## TO BE DONE
Rewrite the lines below, from the line containing "You are a GUI" up to and including the line containing "The height and", as a Markdown table with the columns Row and Line, omitting blank lines and leaving out the pictures.

+++ DATA PROVIDED

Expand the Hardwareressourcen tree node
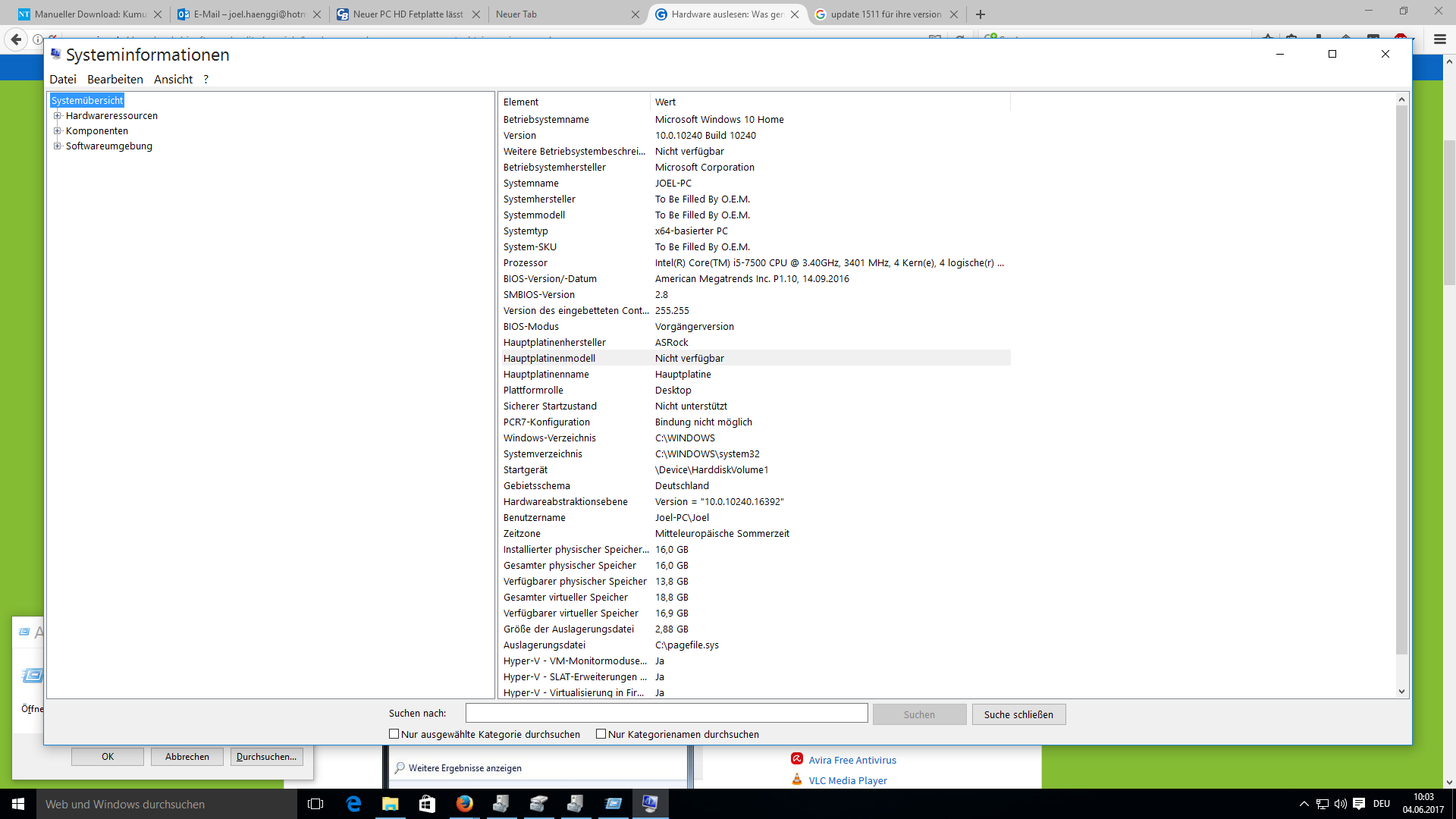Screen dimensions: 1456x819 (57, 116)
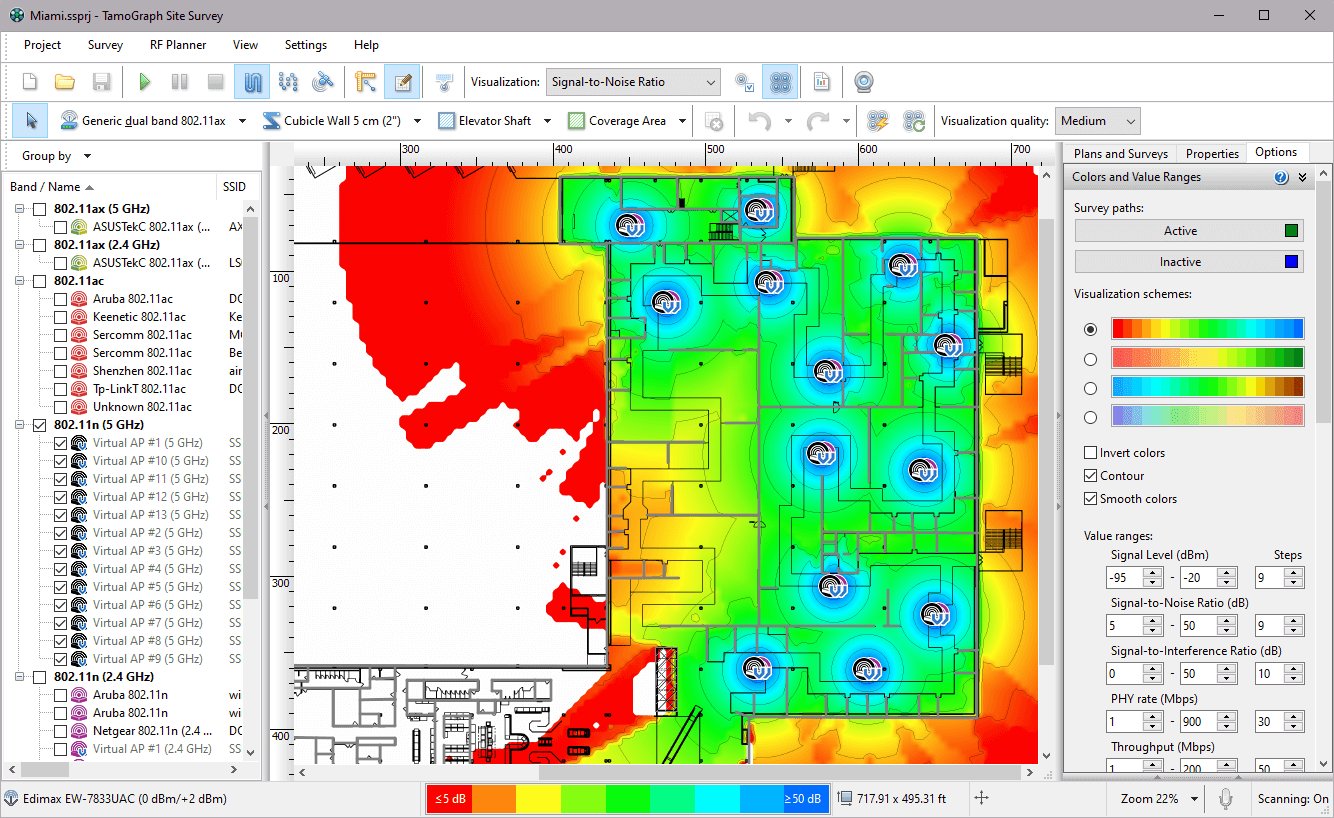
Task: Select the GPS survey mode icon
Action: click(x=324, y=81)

++++++
+++ DATA PROVIDED

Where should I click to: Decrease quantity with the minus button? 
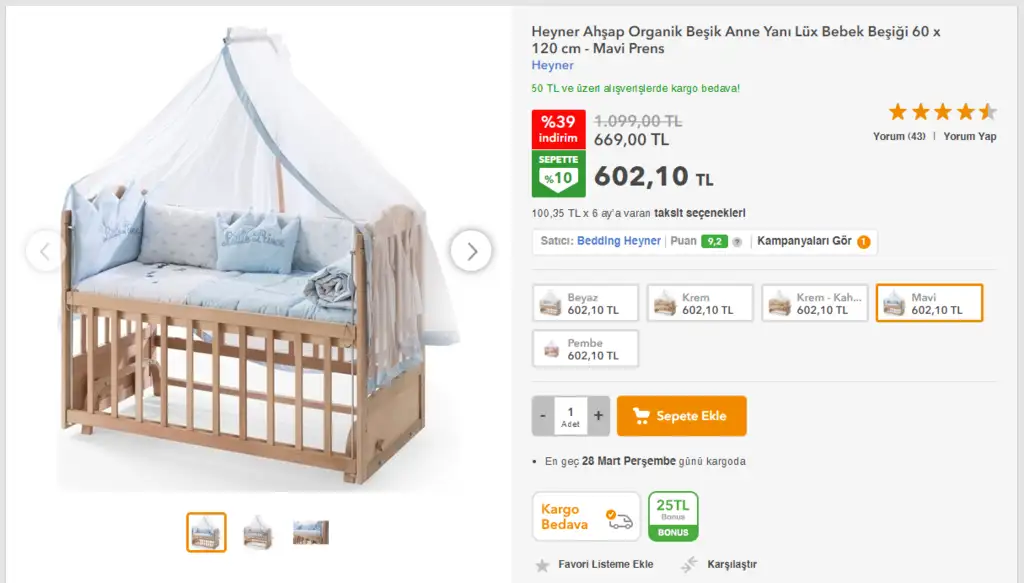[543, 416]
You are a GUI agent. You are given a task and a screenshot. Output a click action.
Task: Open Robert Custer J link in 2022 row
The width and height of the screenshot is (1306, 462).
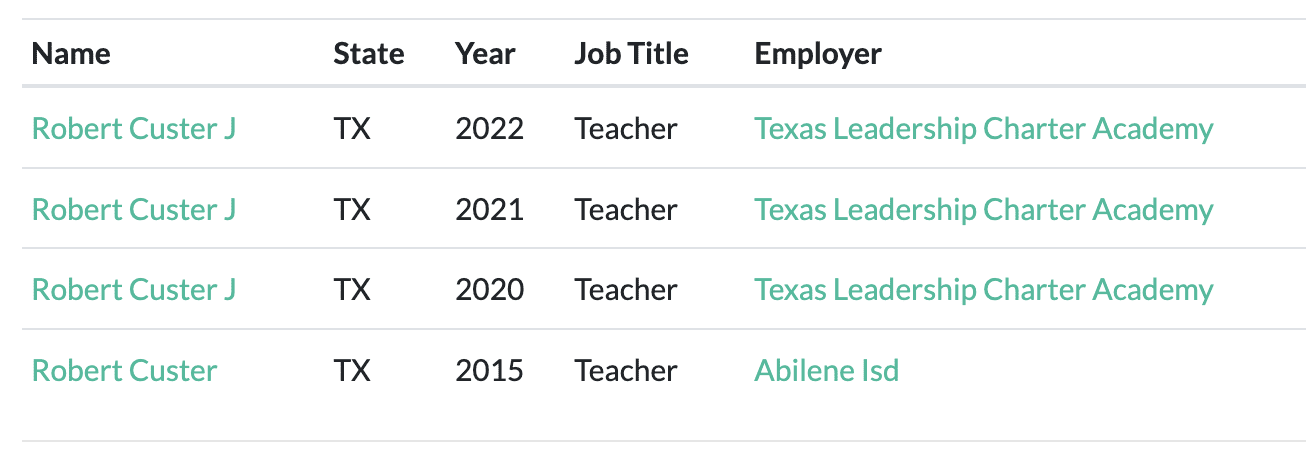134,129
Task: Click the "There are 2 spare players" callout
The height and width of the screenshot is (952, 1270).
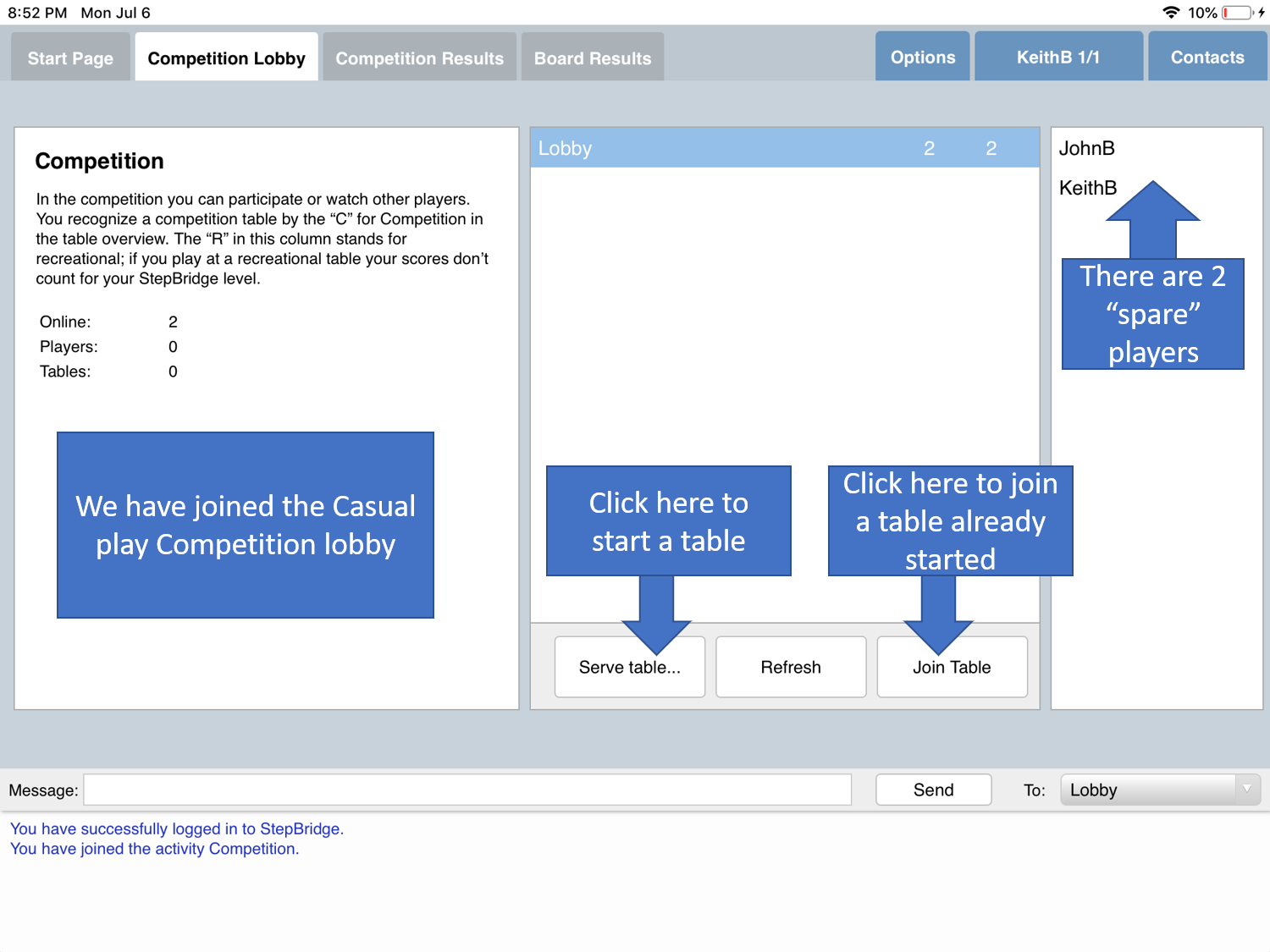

++++++
+++ DATA PROVIDED

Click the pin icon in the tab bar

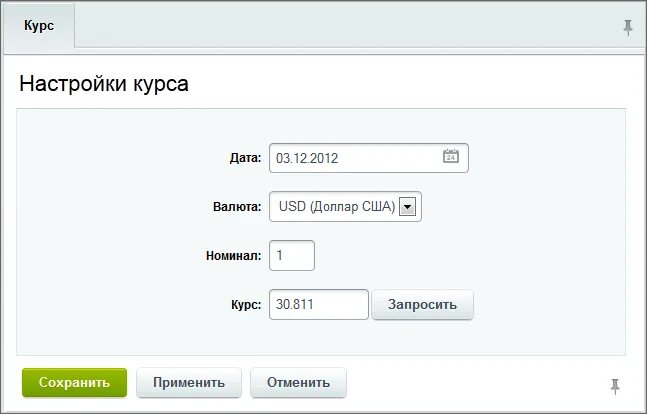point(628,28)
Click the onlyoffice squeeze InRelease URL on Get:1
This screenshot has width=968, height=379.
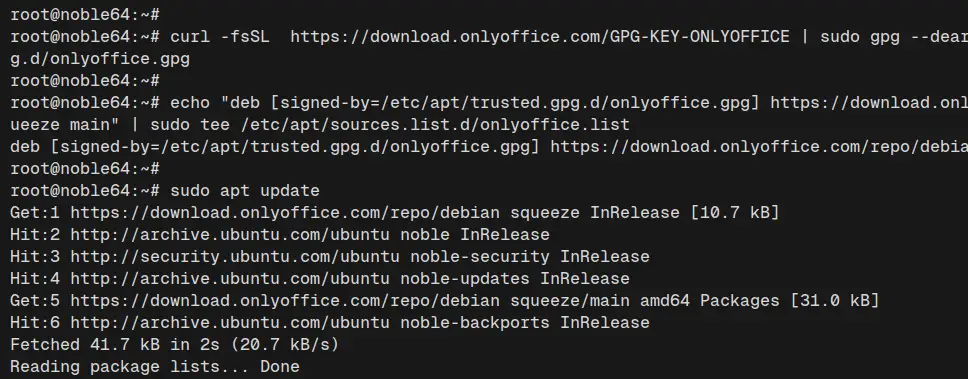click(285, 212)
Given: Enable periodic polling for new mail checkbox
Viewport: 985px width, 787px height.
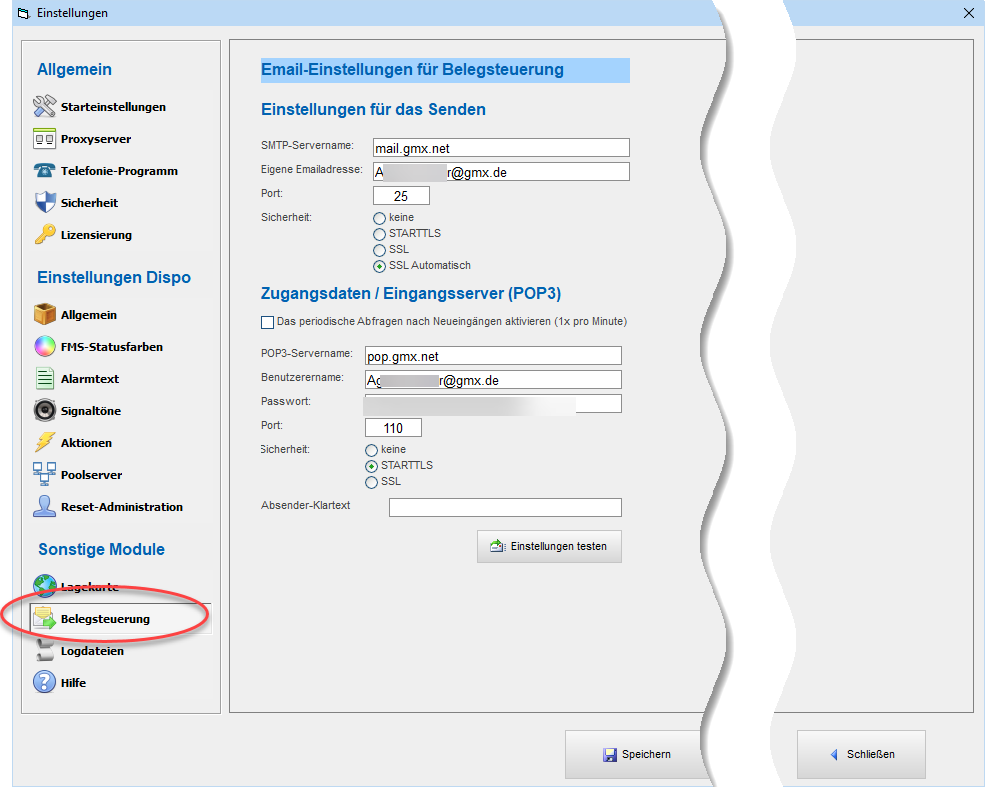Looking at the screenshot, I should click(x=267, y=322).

++++++

## EXERCISE ANSWER
| Row | Line |
|---|---|
| 1 | You are a GUI agent. You are given a task and a screenshot. Output a click action. |
| 2 | Task: Open Robert Custer J link in 2022 row |
| 3 | The width and height of the screenshot is (1306, 462). |
| 4 | 134,129 |
| 5 | Task: Click the "There are 2 spare players" callout |
| 6 | The height and width of the screenshot is (952, 1270). |